オペラ2
オークションで処分したレコード 18
1970年代後半にはオペラの全曲盤が各社から大量に廉価盤で投入されました。時代は1300円が主流でしたが如何せん廉価盤です。歌詞対訳がついていないというオペラとしては片手落ちでの発売でした。しかし、中にはちょいと高くても、歌詞対訳をつけるというメーカーも出ました。それがこの東芝EMIの「ドイツ・ロマンティック・オペラ・シリーズ」でした。初出は1972年でその時はPTSクリアーサウンド盤で発売されています。レギュラー盤は4,000円でしたから1,000円安くなっただけですけど、大学生協なんかで買うと2割引でしたからかなり安く買えたわけです。
マタチッチの「メリー・ウィドウ」もそんなセットでした。 これは完璧な演奏です。まず、主役のシュワルツコップとゲッダがすばらしい。脇役陣も魅力的な歌唱です。でも、なによりびっくりするのはマタチッチの指揮です。ブルックナーなどの大曲を指揮するイメージの強いマタチッチがここでは艶っぽく、退廃的なムードを醸しながらも気品を失わない何とも魅惑的な指揮ぶりです。また、これにこたえるフィルハーモニア管弦楽団の音が何ともすばらしい。カラヤンのバラの騎士でもそうですが、ここでのフィルハーモニア管弦楽団はウィーン・フィルよりもウィーンの雰囲気がします。
これに対して、ロンドン・デッカのシリーズは歌詞対訳が付いていませんでした。でも、演奏は一流でしたし何よりもソニック・ステージといわれるぐらいに音がよく舞台を彷彿させる録音はイメージを掻き立ててくれました。ただ、これはまだステレオの試験段階の録音でオロフが録音を担当していました。1954年の録音ですが、デル・モナコは後年の変な癖もなく、圧倒的に輝かしいオテロを聴かせます。テバルディの瑞々しさも格別だし、過小評価されがちのプロッティも素晴らしく脇役もカッシオのピエロ・デ・パルマをはじめ充実しています。オペラ指揮者のエレーデの指揮も申し分ありません。オケがちょっと弱いのが難点でしょうか。そうそう、アルベルト・エレーデは1977年の最初の海外旅行でウィーン国立歌劇場で最初に本格的なオペラを聴いた最初の指揮者でした。その時の演目は「トスカ」と「椿姫」を楽しんでいます。

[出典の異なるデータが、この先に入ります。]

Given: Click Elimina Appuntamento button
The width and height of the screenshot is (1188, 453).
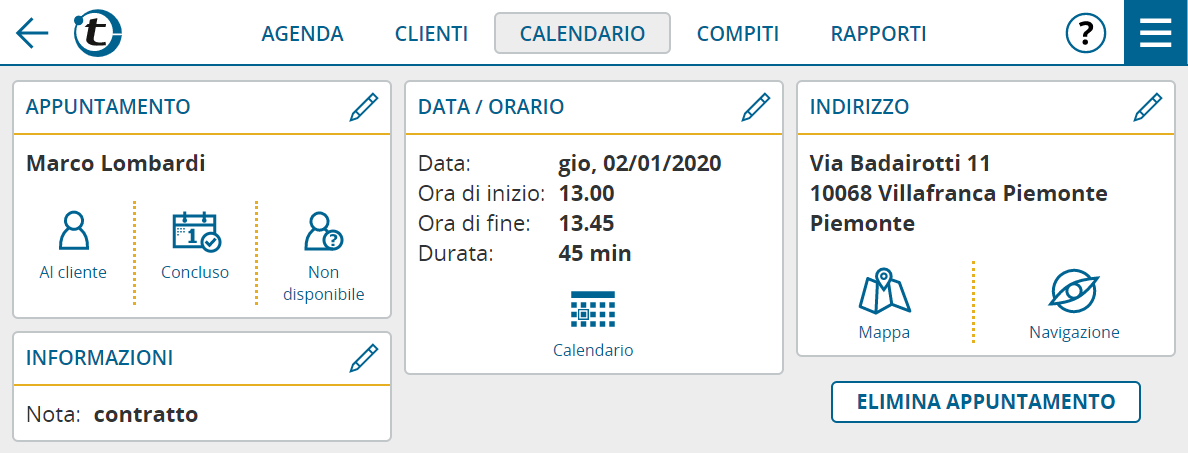Looking at the screenshot, I should coord(986,401).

戦後のイタリア・オペラ界のゴールデン・コンビ、テバルディ/デル・モナコと、著名なドラマティック・ソプラノのインゲ・ボルクを配しての歴史的名盤。清楚で可憐なテバルディのリューもさることながら、ヒロイックで情熱的なデル・モナコのカラフも聴きもの。今やパヴァロッティの十八番ともなった〈誰も寝てはならぬ〉、フル・オーケストラの大音響を突き抜けるモナコの強靱で迫真的な歌唱は、パヴァロッティとはまた違った趣があります。 これも1955年とオテロの翌年の録音です。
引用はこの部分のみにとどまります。